Topic Producer Consumers Purpose
ticketflow.user.registered User Service Notification Service Welcome email trigger
ticketflow.event.created Event Service Event lifecycle event
ticketflow.booking.initiated Booking Service Inventory Service Start seat lock step
ticketflow.seats.locked Inventory Service Booking Service Proceed to payment step
ticketflow.seats.lock-failed Inventory Service Booking Service Abort saga
ticketflow.seats.confirm Booking Service Inventory Service Finalise seat reservation
ticketflow.seats.release Booking Service / Payment Service Inventory Service Release seats on failure
ticketflow.payment.requested Booking Service Payment Service Trigger payment processing
ticketflow.payment.processed Payment Service Booking Service Payment result
ticketflow.booking.confirmed Booking Service Notification Service Send confirmation email
ticketflow.booking.failed Booking Service Notification Service Send failure notification
ticketflow.booking.cancelled Booking Service Notification Service, Inventory Service Cancel flow

Full payload schemas in docs/event-catalog.md.


Why Polyglot?

Each technology was chosen to match the characteristics of its service.

Service Runtime Rationale
API Gateway Bun + Elysia Extremely low startup time, high throughput for proxying. Bun's native fetch is faster than Node's for proxy workloads.
User Service Java + Spring Boot 3 Strong type safety, mature Spring Security for JWT, Spring Data JPA for transactional user management. Virtual threads (JDK 21) handle high concurrency.
Event Service Python + FastAPI Event data is document-centric and schema-flexible. FastAPI's automatic OpenAPI generation suits the read-heavy event catalog.
Booking Service Java + Spring Boot 3 Booking records require ACID guarantees. Spring Kafka integration supports exactly-once semantics.
Inventory Service Bun + Elysia Seat availability queries are extremely hot. Bun's performance on tight loops and Redis commands is competitive with Go for this workload.
Payment Service Python + FastAPI Payment provider SDKs (Stripe) have first-class Python support. Async FastAPI handles webhooks and background tasks naturally.
Notification Service Python + FastAPI Email templating (Jinja2) and SMTP are idiomatic in Python. Low-throughput service where iteration speed matters more than raw performance.

Why Kafka over RabbitMQ?

TicketFlow originally used RabbitMQ. The migration to Kafka was driven by:

  1. Event log replay — Kafka retains messages for a configurable period. Services can replay missed events from their last committed offset on restart.
  2. Consumer groups — Multiple instances of the same service share a consumer group and automatically partition work without additional coordination.
  3. KEDA integration — KEDA's Kafka trigger scales pod replicas based on consumer lag.
  4. Partition-based ordering — Booking events for the same bookingId are routed to the same partition, guaranteeing ordered processing per booking.
  5. Saga auditability — The Kafka topic acts as an immutable audit log of every saga step.
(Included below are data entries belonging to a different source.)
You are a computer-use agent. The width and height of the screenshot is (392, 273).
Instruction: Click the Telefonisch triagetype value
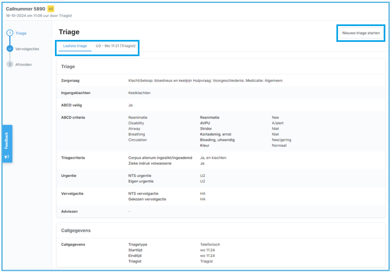pos(210,244)
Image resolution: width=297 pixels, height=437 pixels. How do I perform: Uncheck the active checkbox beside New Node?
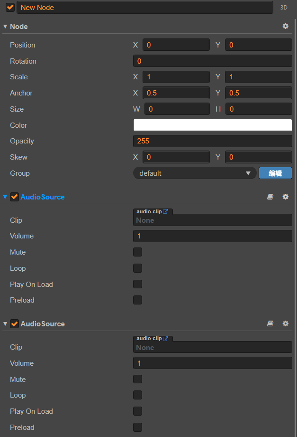click(10, 8)
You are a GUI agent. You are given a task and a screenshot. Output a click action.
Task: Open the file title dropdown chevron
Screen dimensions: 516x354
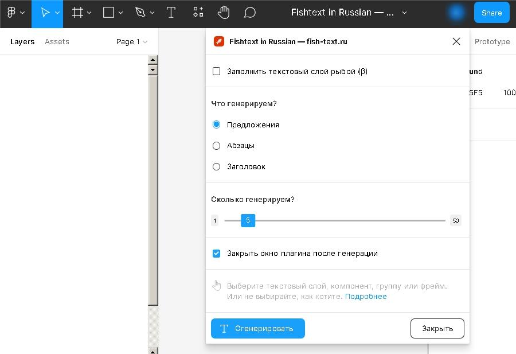coord(405,13)
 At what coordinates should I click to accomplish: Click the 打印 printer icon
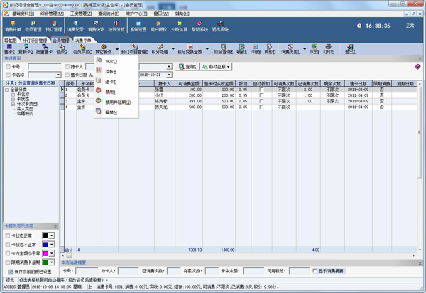tap(328, 49)
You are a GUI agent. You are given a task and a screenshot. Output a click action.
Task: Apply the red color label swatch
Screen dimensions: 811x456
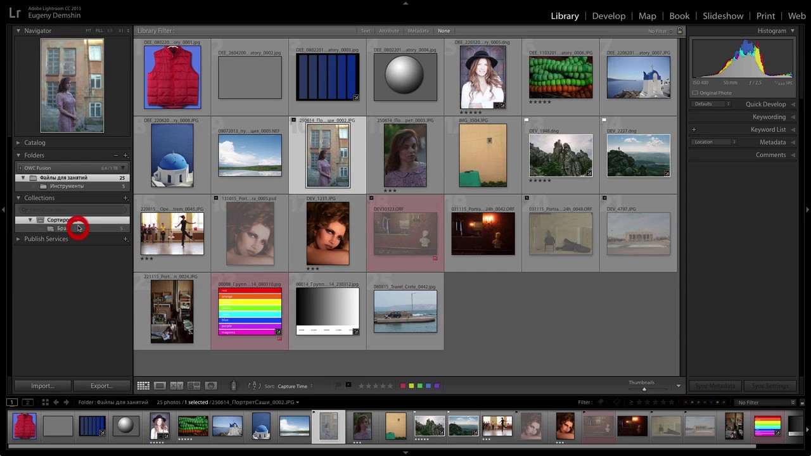click(x=402, y=386)
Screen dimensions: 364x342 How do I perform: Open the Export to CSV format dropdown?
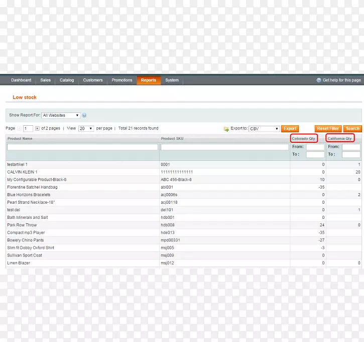click(x=264, y=129)
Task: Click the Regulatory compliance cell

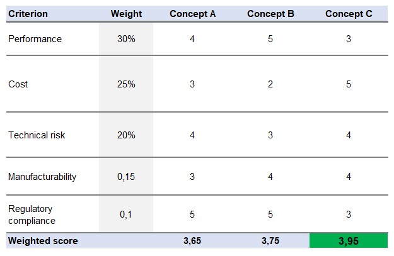Action: coord(52,214)
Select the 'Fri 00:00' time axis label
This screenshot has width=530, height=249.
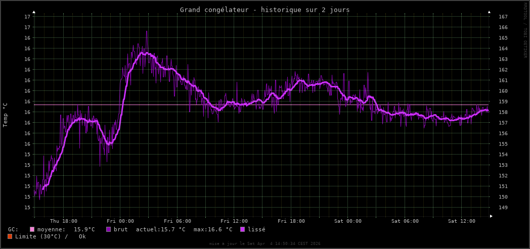pos(120,221)
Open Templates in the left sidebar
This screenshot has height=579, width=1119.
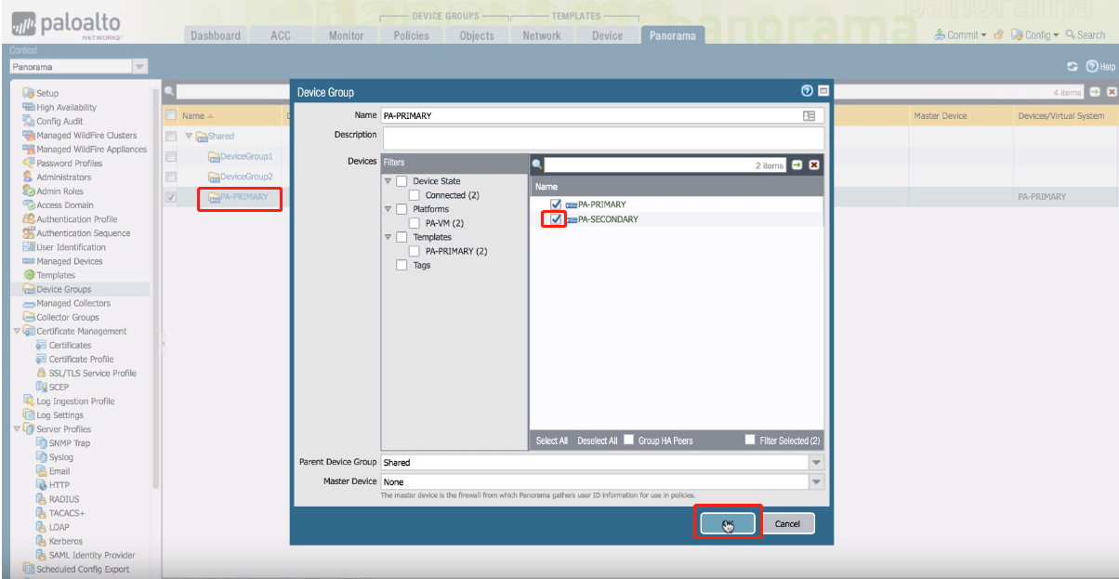[x=56, y=275]
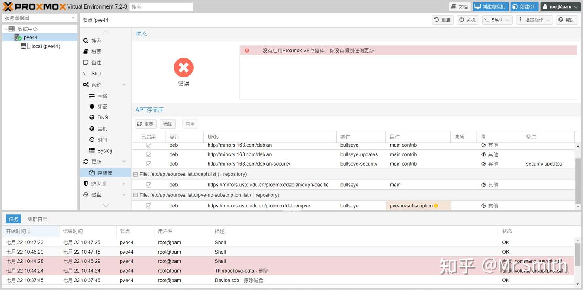Toggle the ceph-pacific repository checkbox
The image size is (583, 290).
coord(149,184)
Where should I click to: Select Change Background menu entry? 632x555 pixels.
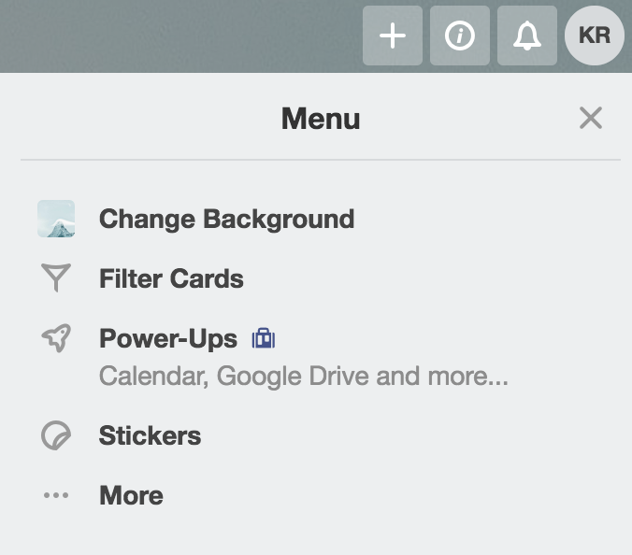click(226, 219)
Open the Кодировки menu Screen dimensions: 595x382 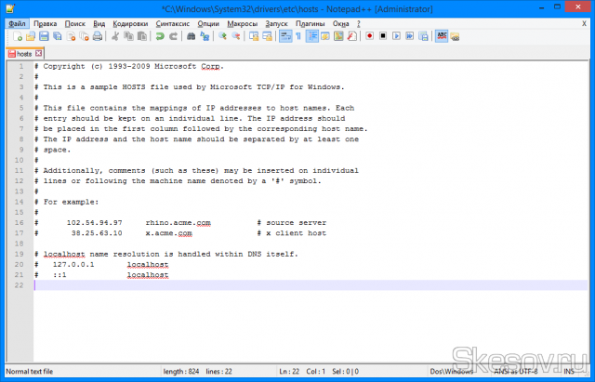coord(129,22)
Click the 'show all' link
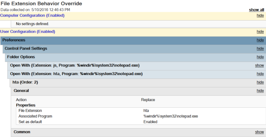Screen dimensions: 266x137 coord(256,10)
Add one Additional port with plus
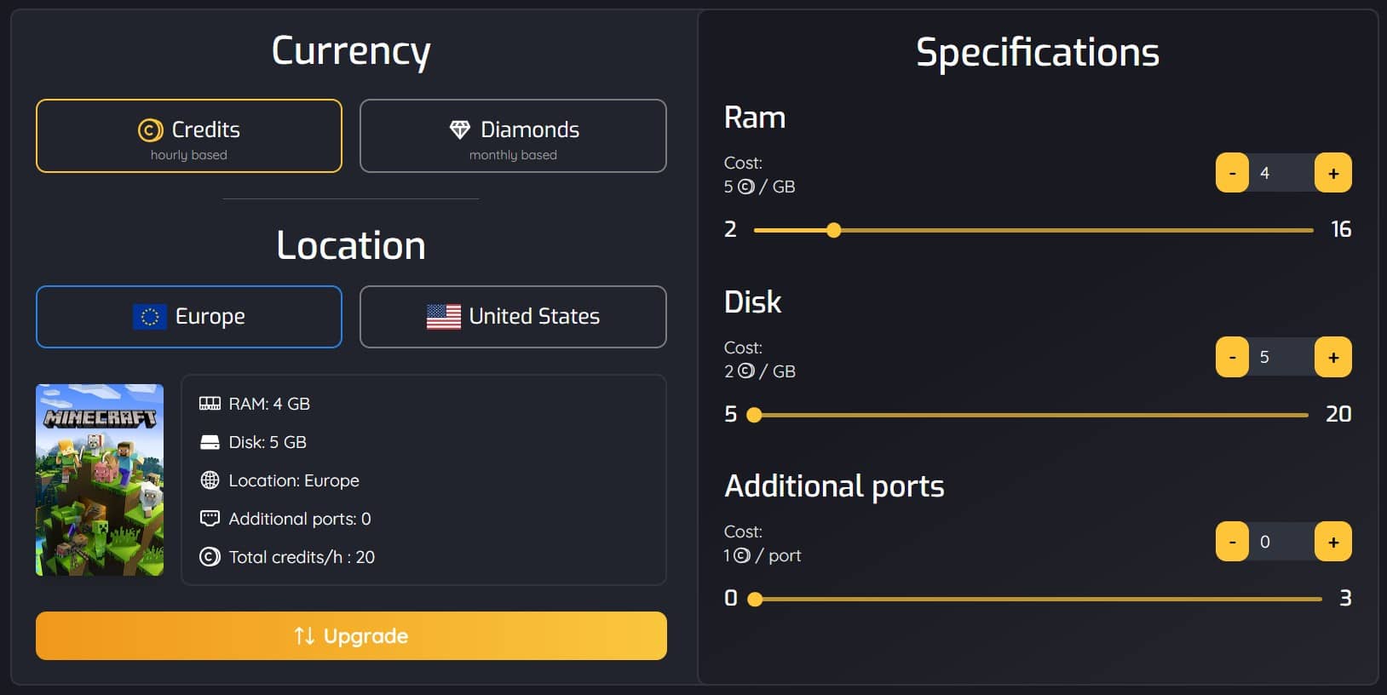 (1333, 541)
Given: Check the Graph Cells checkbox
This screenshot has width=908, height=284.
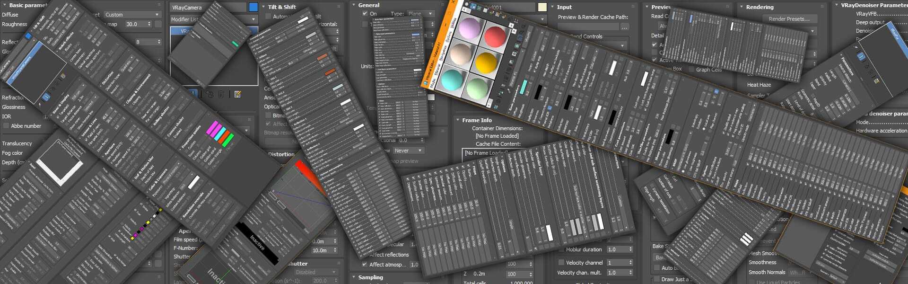Looking at the screenshot, I should point(692,70).
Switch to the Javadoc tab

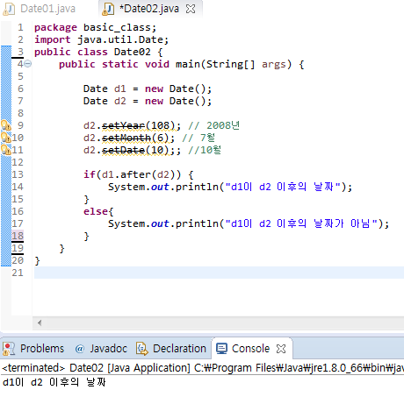pyautogui.click(x=101, y=349)
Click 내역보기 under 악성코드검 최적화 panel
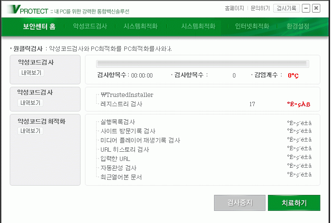Image resolution: width=331 pixels, height=223 pixels. pyautogui.click(x=31, y=131)
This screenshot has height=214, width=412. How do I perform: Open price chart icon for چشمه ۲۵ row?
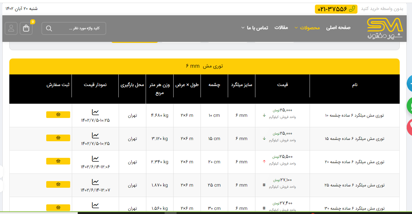coord(95,182)
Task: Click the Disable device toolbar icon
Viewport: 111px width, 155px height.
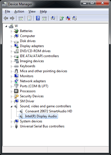Action: pyautogui.click(x=74, y=18)
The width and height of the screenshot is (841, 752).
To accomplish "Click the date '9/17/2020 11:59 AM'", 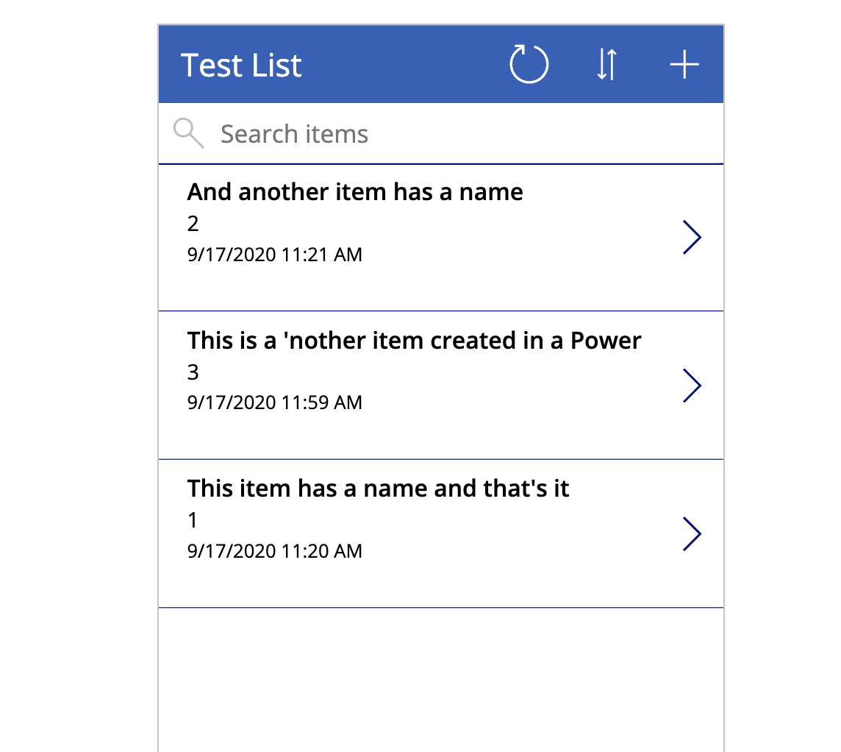I will point(275,402).
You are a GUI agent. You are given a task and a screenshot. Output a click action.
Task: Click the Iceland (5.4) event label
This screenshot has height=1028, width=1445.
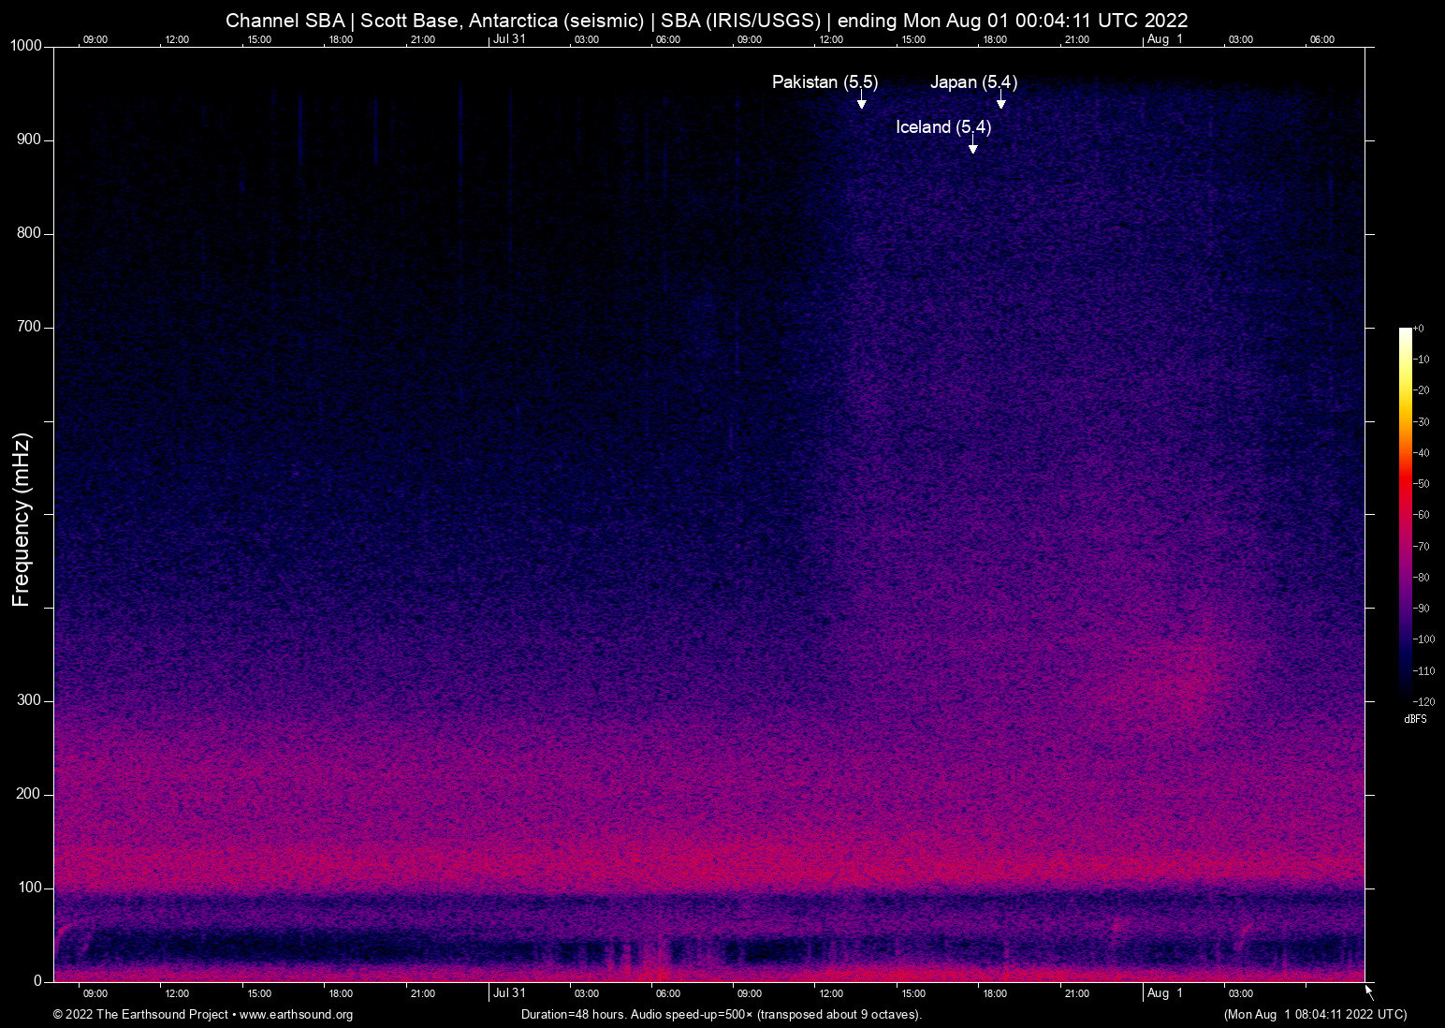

Full rationale in docs/adr/002-kafka-over-rabbitmq.md.


Contributing

  1. Fork the repository.
  2. Create a feature branch: git checkout -b feat/your-feature.
  3. Make changes, add tests, ensure make test passes.
  4. Open a pull request against main.

Code style per language:

  • Java: Google Java Style Guide
  • Python: Black formatter + isort (make lint)
  • TypeScript: ESLint + Prettier (bun run lint)

License

MIT License. See LICENSE for details.

About

A cloud-native event ticketing platform built with a polyglot microservices architecture (Java, Python, TypeScript/Bun), async saga-based booking via Kafka, and a React frontend.